La nouvelle loi Claeys-Leonetti introduit un caractère contraignant pour les directives anticipées, c'est-à-dire l'obligation pour un médecin de respecter le choix rédigé au préalable par un patient, « sauf en cas d'urgence vitale pendant le temps nécessaire à une évaluation complète de la situation». « On va passer d'un devoir des médecins à un droit des malades » selon la formule du député Jean Leonetti. A condition toutefois de concrétiser ce droit à l'expression des souhaits sur la fin de vie. «La culture des directives anticipées introduite par la loi Leonetti de 2005 n'existe quasiment pas dans notre pays.
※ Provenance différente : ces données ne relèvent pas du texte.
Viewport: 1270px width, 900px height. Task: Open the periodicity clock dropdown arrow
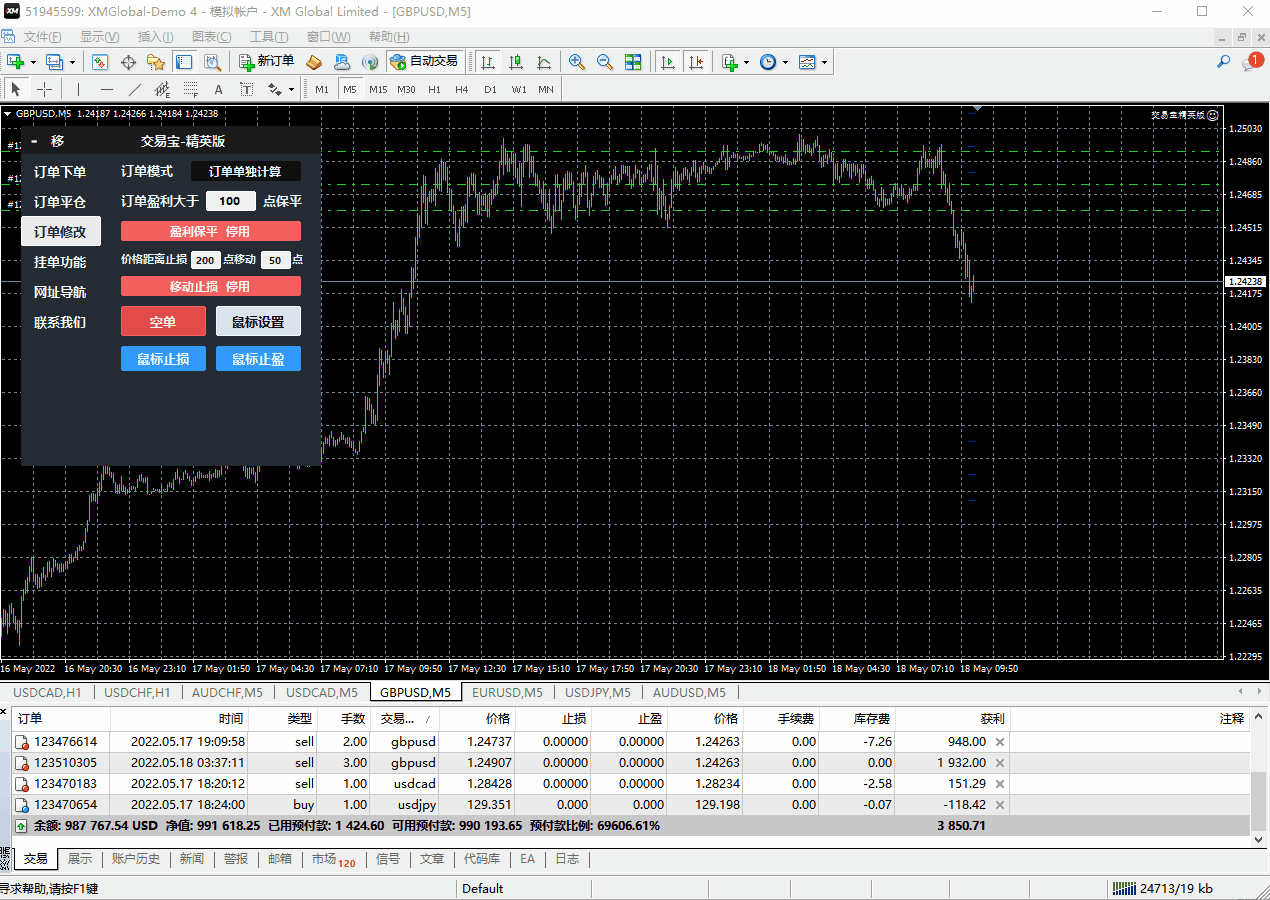(x=785, y=63)
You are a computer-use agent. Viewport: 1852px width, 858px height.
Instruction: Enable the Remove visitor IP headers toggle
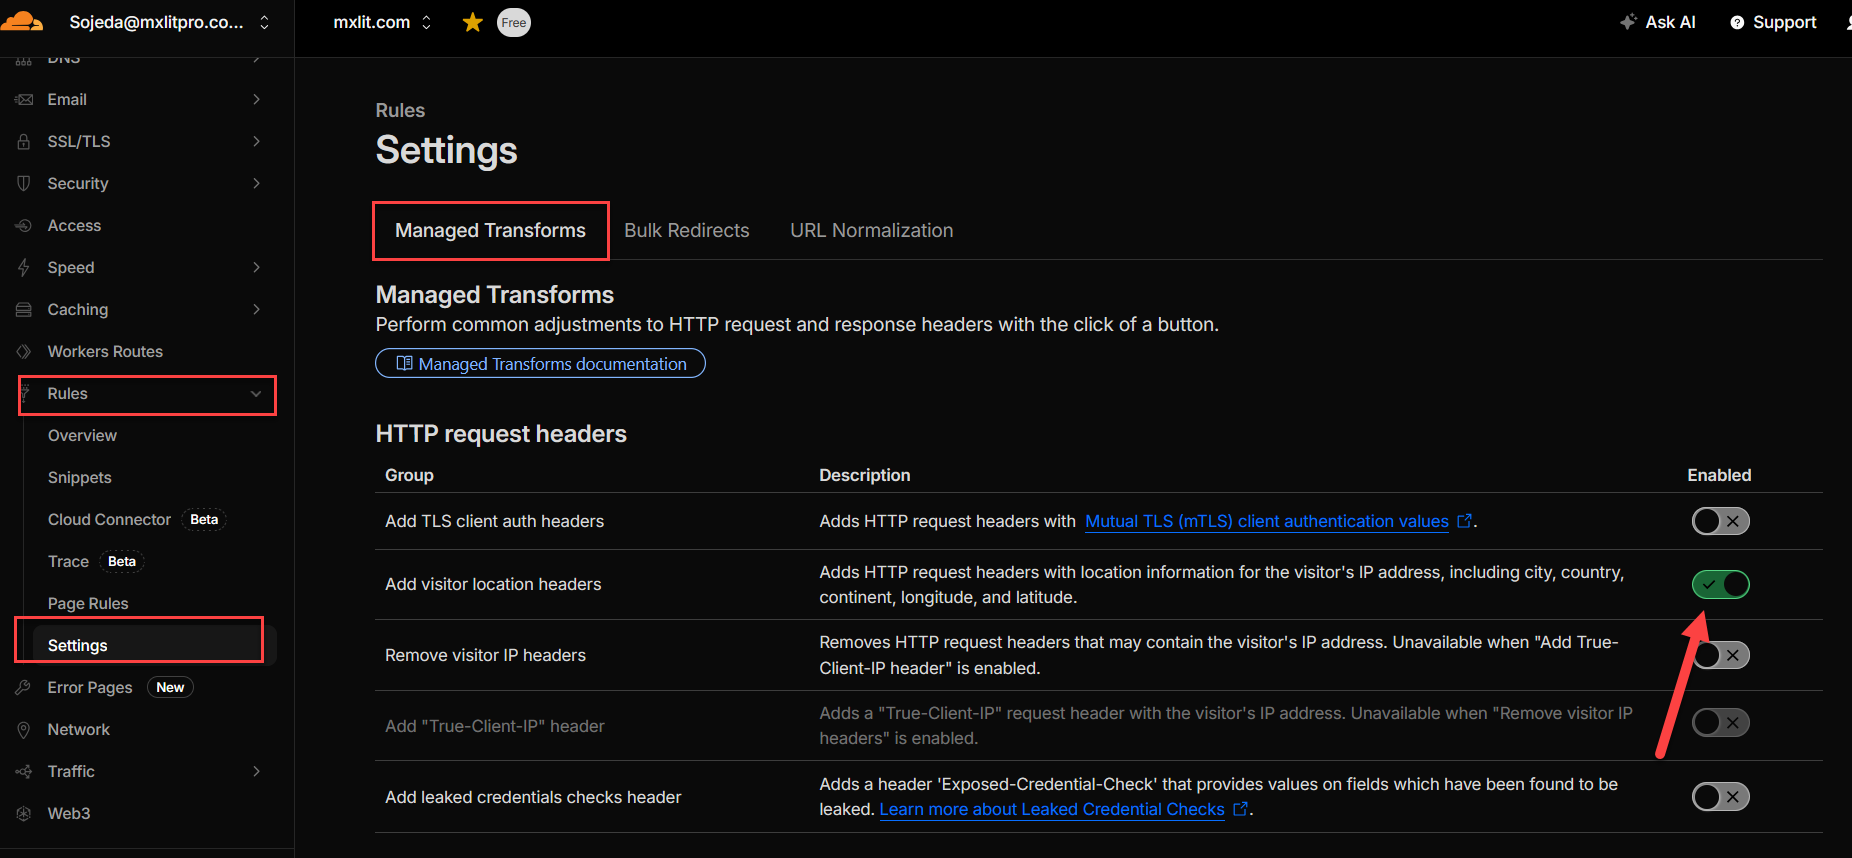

Moins de 2 % des personnes les rédigent ! », déplore Didier Sicard, président d'honneur du Comité consultatif national d'éthique.
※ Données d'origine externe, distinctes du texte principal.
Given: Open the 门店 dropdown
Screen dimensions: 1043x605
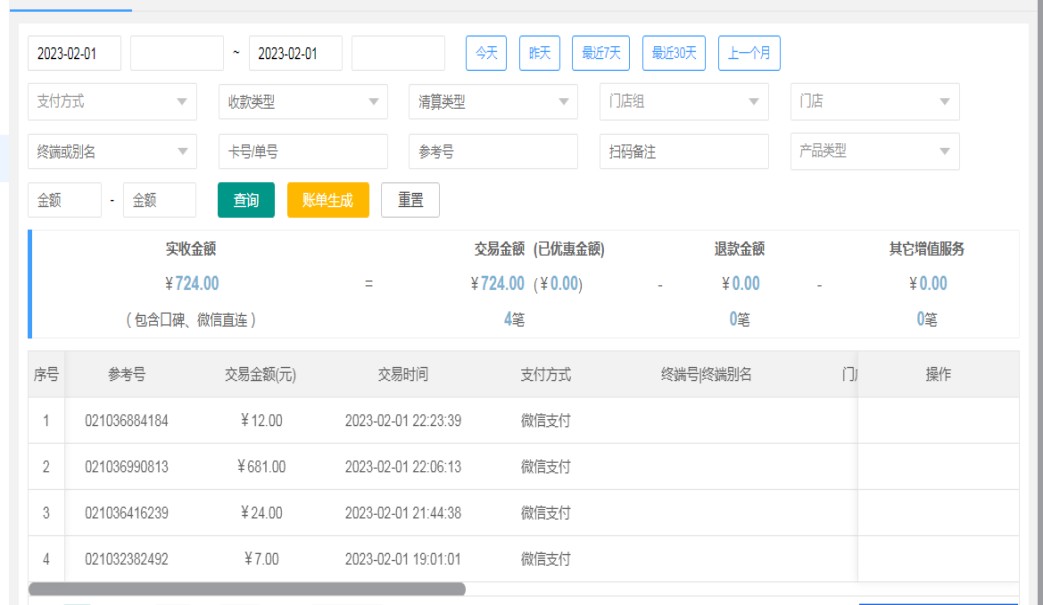Looking at the screenshot, I should 874,101.
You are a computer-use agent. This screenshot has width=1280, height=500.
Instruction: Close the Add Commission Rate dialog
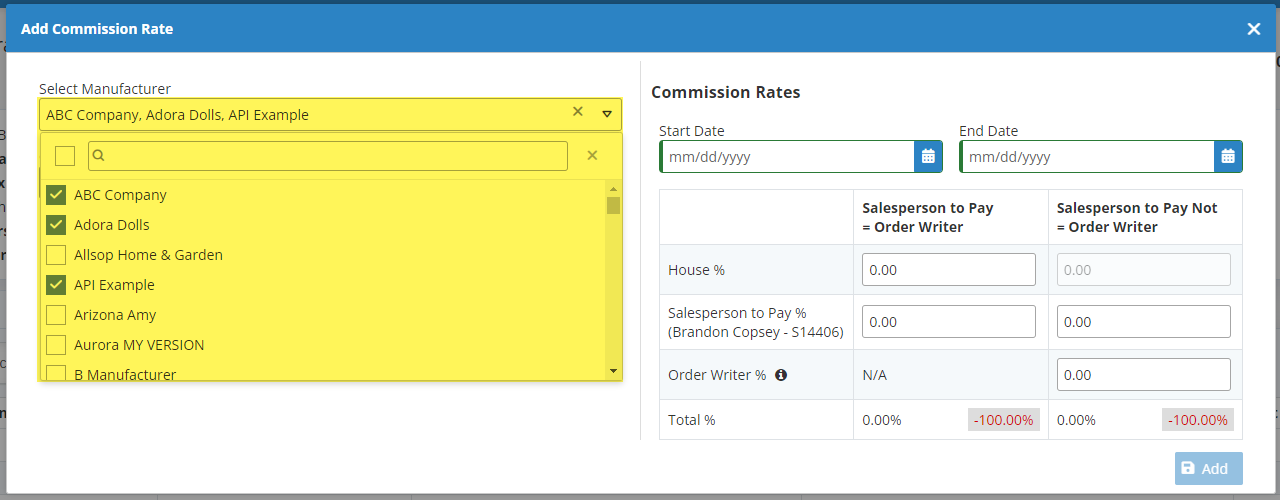tap(1253, 29)
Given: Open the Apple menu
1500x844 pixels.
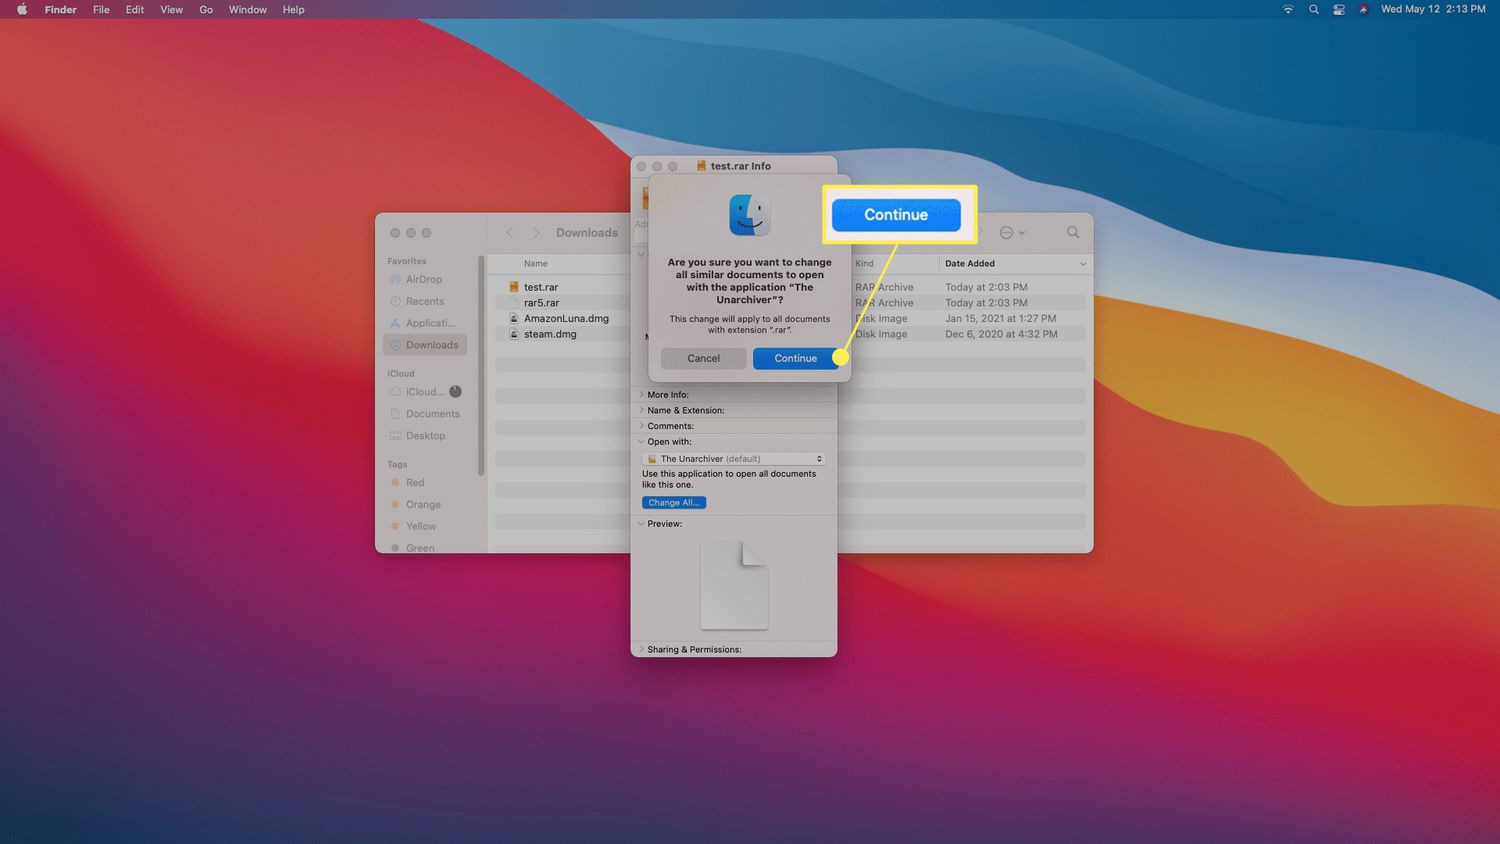Looking at the screenshot, I should [x=22, y=10].
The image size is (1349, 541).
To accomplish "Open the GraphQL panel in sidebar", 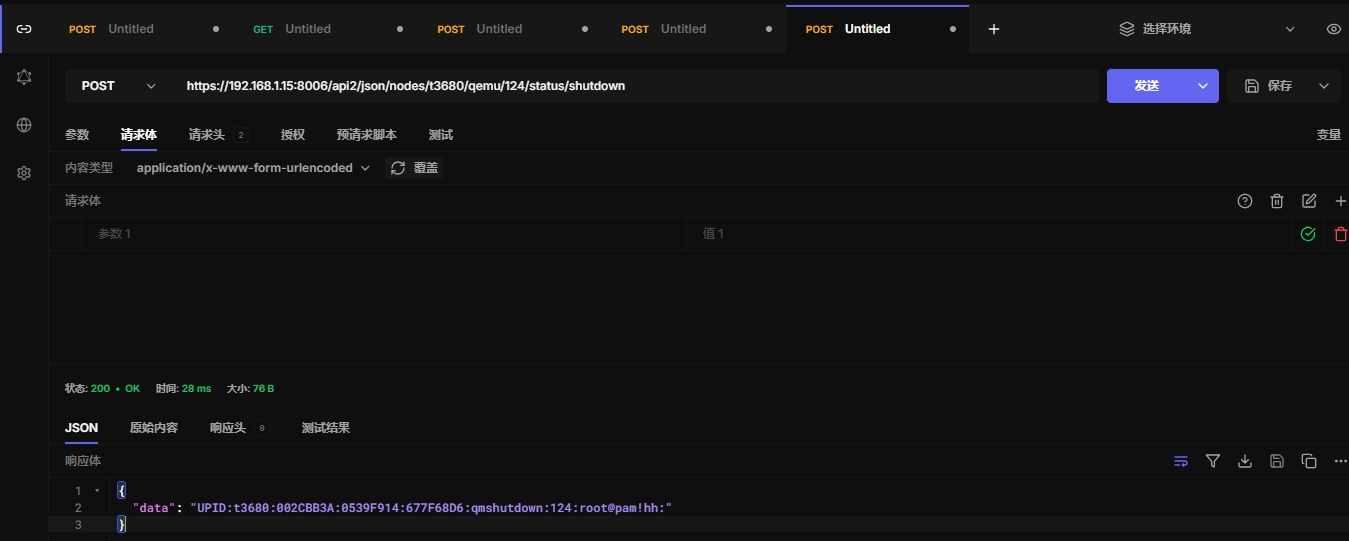I will pyautogui.click(x=24, y=77).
Les directives anticipées, un outil de dialogue

Et en EHPAD, la situation n'est guère meilleure. D'après les premiers résultats de l'enquête nationale 2015 réalisée par l'Agence nationale de l'évaluation et de la qualité des établissements et services sociaux et médico-sociaux (Anesm), publiée le 18 février, 28% des résidents bénéficient d'un recueil des directives anticipées (en moyenne par établissement). En progrès... En 2012, seulement 5% de résidents avaient rédigé leurs directives anticipées selon l'Observatoire national de la fin de vie (2013). Cette même étude mettait alors en évidence que 10 % des médecins coordonnateurs n'abordaient « jamais » les directives anticipées avec les résidents et 27 % «seulement rarement ». Des progrès certes mais on est encore loin du compte, plus de dix ans après la loi Leonetti. «Faire de ces directives anticipées un instrument de dialogue entre les personnes et les soignants n'est pas utopique. Il revient aux médecins de se saisir de cette opportunité », insiste Didier Sicard. Aux médecins traitants, aux médecins coordonnateurs et aux directeurs d'EHPAD. Dans ses recommandations de bonnes pratiques « Qualité de vie en Ehpad (volet 4) : l'accompagnement personnalisé de la santé des résidents », l'ANESM rappelle que les directives anticipées sont envisagées comme un des outils pour « aborder avec le résident, au cours de son séjour dans l'EHPAD, et selon un mode de communication adapté si besoin, le sujet de son décès ». La Commission nationale consultative des droits de l'homme abonde dans le même sens : « Promouvoir les directives anticipées pour toute personne vieillissante apparaît donc comme une nécessité sanitaire importante, compte tenu du constat très largement partagé des mauvaises conditions, notamment relationnelles, dans lesquelles se déroulent les derniers instants de la vie, le plus souvent hors de chez soi et dans un établissement de soins médicaux ».

En l'absence de directives anticipées, la volonté du résident qui ne peut plus s'exprimer peut être relayée par une personne de confiance, expressément désignée par écrit et dont le témoignage prévaut sur tout autre témoignage. La loi Claeys-Leonetti permet désormais qu'un résident faisant l'objet d'une mesure de tutelle puisse désigner une personne de confiance, avec l'autorisation du juge ou du conseil de famille. Le tuteur ne peut ni l'assister ni le représenter à cette occasion. En 2013, selon le rapport de l'ONFV, seuls 36 % des résidents avaient désigné une personne de confiance. « Même s'ils ne peuvent être l'unique réponse à chaque situation, le recueil des directives anticipées et la désignation de la personne de confiance gagneraient à être mis en oeuvre au sein de ces établissements afin de favoriser la réflexion des professionnels autour de la démarche palliative, le dialogue avec les personnes âgées et la prise en compte de leurs choix de fin de vie », considère l'ASP Fondatrice. Un changement de culture professionnelle désormais urgent.